[Records shown Boundary: Start]

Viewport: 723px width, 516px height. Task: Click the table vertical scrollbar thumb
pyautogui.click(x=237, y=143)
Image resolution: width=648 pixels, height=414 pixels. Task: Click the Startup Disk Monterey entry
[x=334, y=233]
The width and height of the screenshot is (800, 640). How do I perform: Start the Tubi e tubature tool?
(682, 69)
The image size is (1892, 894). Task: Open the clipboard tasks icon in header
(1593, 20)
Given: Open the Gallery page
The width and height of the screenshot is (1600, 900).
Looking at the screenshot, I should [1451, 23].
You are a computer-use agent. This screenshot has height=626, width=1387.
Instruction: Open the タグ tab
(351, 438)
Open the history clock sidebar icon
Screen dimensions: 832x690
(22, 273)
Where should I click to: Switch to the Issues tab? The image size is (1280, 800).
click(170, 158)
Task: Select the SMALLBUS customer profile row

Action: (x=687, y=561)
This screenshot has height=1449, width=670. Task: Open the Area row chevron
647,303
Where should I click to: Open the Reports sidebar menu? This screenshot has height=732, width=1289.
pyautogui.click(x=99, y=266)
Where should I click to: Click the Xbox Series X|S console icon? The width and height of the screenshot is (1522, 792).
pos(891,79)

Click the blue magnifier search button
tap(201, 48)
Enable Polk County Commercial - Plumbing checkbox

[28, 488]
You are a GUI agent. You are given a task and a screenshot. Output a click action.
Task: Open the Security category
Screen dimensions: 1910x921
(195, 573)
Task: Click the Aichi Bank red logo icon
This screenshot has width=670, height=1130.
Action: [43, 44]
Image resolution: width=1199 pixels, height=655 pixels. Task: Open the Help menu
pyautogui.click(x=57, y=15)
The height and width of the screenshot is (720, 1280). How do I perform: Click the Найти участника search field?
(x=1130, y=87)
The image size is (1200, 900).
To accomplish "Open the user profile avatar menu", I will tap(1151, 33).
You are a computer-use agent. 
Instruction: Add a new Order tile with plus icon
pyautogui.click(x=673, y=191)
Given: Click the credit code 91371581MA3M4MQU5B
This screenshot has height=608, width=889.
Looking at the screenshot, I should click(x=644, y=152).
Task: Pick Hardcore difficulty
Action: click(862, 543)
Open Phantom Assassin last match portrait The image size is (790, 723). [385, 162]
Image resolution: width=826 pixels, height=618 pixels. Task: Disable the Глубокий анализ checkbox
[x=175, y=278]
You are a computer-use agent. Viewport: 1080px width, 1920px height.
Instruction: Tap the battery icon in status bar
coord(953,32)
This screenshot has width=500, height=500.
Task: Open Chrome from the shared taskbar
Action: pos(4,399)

[Records shown Boundary: End]

● **Task brief**: Reproduce exactly the section above that begins at the line containing "Image resolution: width=648" and ends at the line containing "Given: Open the Gallery page", leaving out all other lines.

● **Answer section**:
Image resolution: width=648 pixels, height=414 pixels. Task: Click the Startup Disk Monterey entry
[x=334, y=233]
The width and height of the screenshot is (800, 640). How do I perform: Start the Tubi e tubature tool?
(682, 69)
The image size is (1892, 894). Task: Open the clipboard tasks icon in header
(1593, 20)
Given: Open the Gallery page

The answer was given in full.